With this I realized that I needed to start acting on what God told me to do. I needed to lay everything else aside and put my focus on God. He has been telling me for several years to get baptized. Over the years I kept giving different reasons to put it off. With God speaking to me in different ways, I knew it was time to get baptized. I didn’t want to put it off any longer. I had the opportunity to be baptized when I was in Malawi. I got baptized in Lake Malawi on November 19! (Sorry, tried to put up pictures but internet isn’t allowing it)



I learned that the more you walk in obedience the more that he can entrust you with. God is speaking and can use you to be the one he speaks through to other people. God is working and he can use you to do his work if you are willing. In Matthew 10:8, Jesus told the disciples to “Heal the sick ,raise the dead, cleanse those who have leprosy, drive out demons…” God gave them the power to do this and has given us the same power through his Holy Spirit.

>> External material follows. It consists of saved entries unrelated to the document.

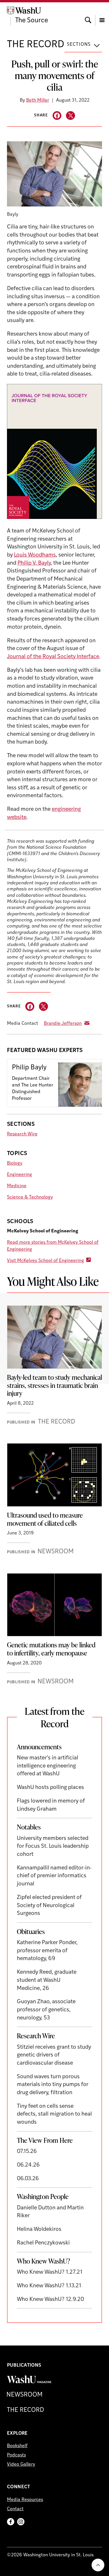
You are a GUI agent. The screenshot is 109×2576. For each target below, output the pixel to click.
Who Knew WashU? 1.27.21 (49, 2272)
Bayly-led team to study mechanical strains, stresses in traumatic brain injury (54, 1385)
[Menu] (102, 14)
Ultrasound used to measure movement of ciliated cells (45, 1519)
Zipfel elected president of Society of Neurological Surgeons (49, 1905)
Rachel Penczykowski (43, 2243)
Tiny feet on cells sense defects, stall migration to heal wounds (54, 2114)
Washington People (43, 2196)
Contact (15, 2509)
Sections (79, 44)
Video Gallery (21, 2464)
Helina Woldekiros (39, 2229)
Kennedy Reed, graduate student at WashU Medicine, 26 (46, 1980)
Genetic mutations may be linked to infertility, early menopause (51, 1648)
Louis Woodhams (35, 555)
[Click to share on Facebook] (57, 115)
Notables (29, 1827)
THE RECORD (35, 45)
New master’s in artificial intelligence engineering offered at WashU (47, 1766)
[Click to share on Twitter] (70, 115)
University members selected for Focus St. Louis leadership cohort (53, 1846)
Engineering (19, 1174)
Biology (14, 1163)
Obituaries (31, 1931)
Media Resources (25, 2500)
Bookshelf (17, 2446)
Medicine (16, 1186)
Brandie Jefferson (63, 1023)
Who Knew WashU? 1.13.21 (49, 2286)
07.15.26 (27, 2151)
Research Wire (22, 1134)
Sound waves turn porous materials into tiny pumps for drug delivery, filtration (52, 2085)
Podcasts (16, 2455)
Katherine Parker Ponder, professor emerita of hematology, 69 (47, 1951)
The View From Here (45, 2140)
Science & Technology (30, 1197)
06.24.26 (28, 2165)
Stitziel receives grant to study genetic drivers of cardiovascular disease (54, 2055)
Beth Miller (37, 100)
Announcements (39, 1746)
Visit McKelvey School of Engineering (45, 1260)
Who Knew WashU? (43, 2261)
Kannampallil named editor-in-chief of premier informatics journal (54, 1876)
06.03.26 (28, 2179)
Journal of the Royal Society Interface (53, 657)
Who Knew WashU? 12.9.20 (50, 2299)
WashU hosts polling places (50, 1787)
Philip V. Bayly (34, 563)
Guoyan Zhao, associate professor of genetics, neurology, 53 (46, 2010)
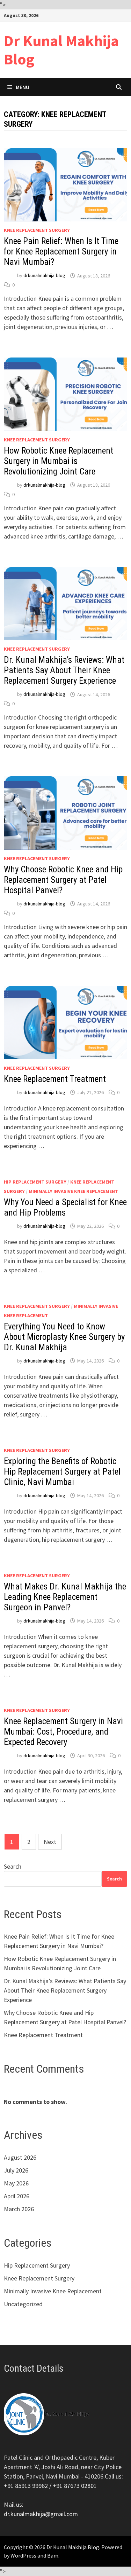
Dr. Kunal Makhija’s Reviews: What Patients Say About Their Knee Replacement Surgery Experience (64, 670)
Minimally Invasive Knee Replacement (73, 1191)
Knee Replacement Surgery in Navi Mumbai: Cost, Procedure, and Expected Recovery (63, 1731)
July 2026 (16, 2170)
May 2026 (16, 2183)
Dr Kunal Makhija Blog (61, 50)
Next (50, 1842)
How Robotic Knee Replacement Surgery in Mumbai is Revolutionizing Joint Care (58, 461)
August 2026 (20, 2157)
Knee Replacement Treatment (55, 1079)
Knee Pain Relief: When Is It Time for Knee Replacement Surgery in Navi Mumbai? (61, 251)
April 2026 (16, 2196)
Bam (52, 2555)
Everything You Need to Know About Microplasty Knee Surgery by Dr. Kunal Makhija (64, 1336)
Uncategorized (23, 2304)
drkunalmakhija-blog (44, 276)
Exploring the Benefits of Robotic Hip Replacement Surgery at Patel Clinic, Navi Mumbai (62, 1471)
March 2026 (19, 2209)
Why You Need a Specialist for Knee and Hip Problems (65, 1207)
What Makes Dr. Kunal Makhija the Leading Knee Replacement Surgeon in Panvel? (65, 1596)
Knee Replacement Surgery (37, 230)
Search (12, 1866)
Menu (22, 87)
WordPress (23, 2555)
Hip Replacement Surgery (35, 1182)
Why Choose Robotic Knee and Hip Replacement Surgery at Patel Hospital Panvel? (63, 879)
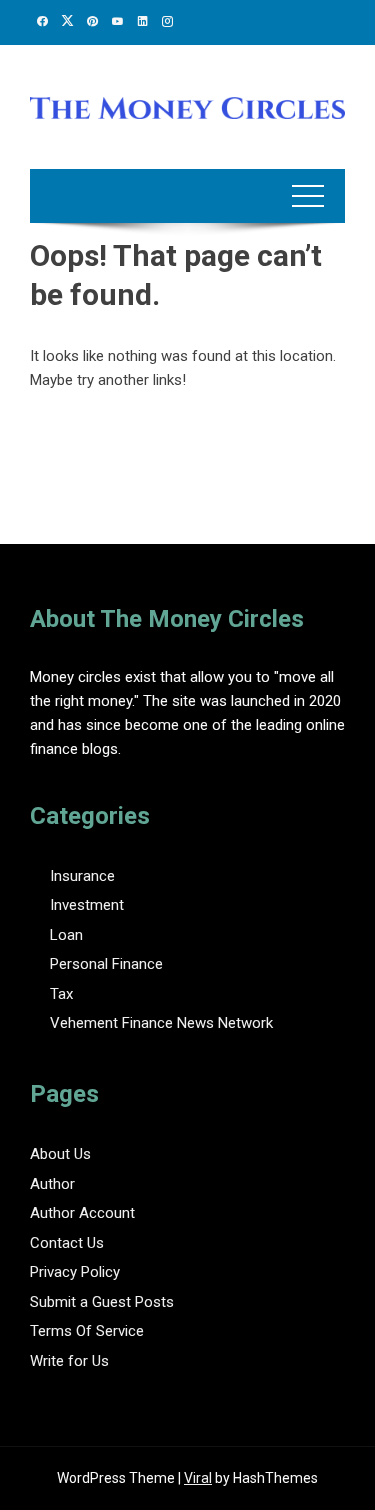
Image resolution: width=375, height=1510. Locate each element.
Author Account (82, 1213)
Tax (61, 994)
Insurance (82, 876)
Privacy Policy (75, 1272)
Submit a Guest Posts (102, 1302)
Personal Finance (106, 964)
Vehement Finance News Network (161, 1023)
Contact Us (67, 1243)
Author (52, 1184)
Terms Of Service (87, 1331)
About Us (60, 1154)
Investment (87, 905)
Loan (66, 935)
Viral (198, 1478)
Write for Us (69, 1361)
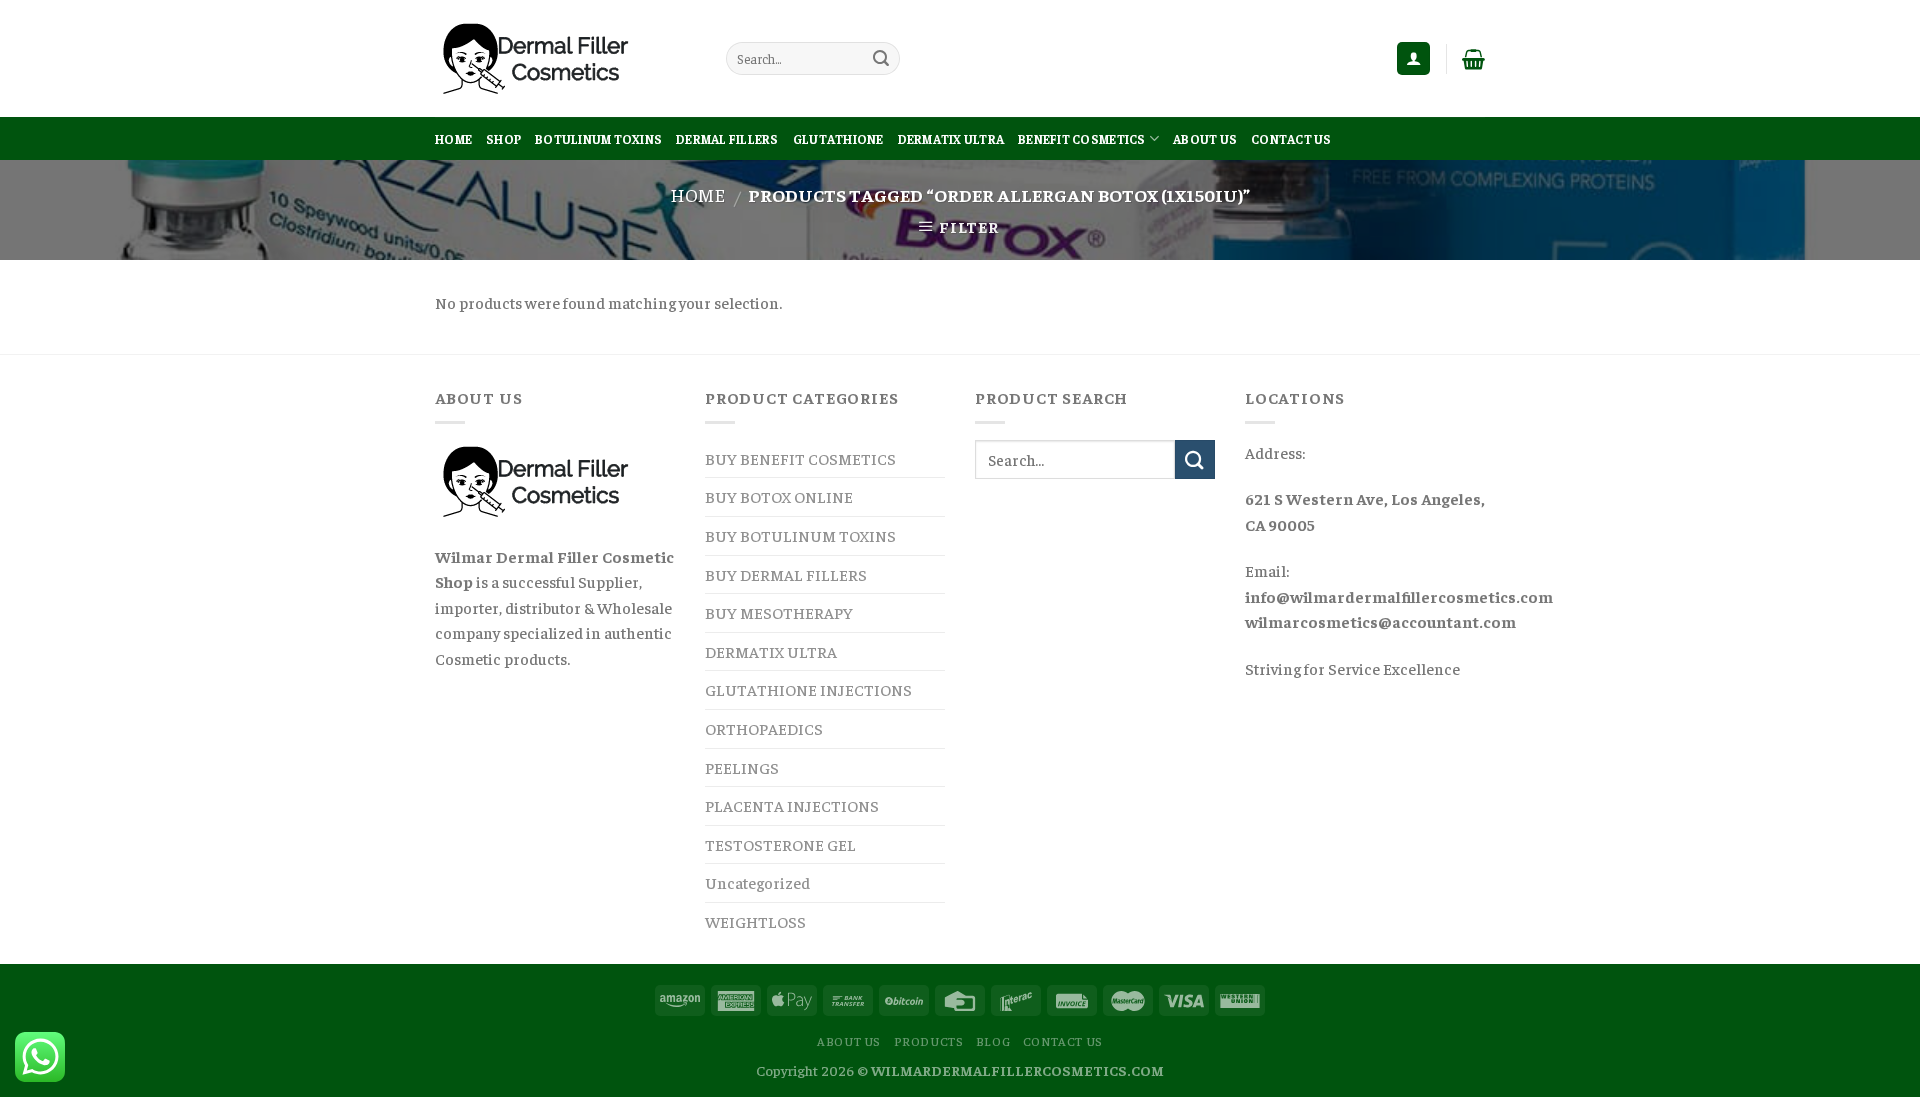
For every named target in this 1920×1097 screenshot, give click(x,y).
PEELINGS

You have to have faith, even if it is the size of a mustard seed, God will use you. You have to step out in faith that he is going to use you. If you exercise your faith, it will grow. The more faith you have the more God will use you. This is something I am still learning to walk in. I have seen God speak through me countless times and it has been communicated to me that it was something that person needed to hear at that moment. The more people confirm what I say comes from God, the more my faith grows that he is speaking through me and the more I speak up. It is an amazing feeling when you are being led by the Spirit! We have seen people healed, we have cast out demons and crazy prayers have been answered.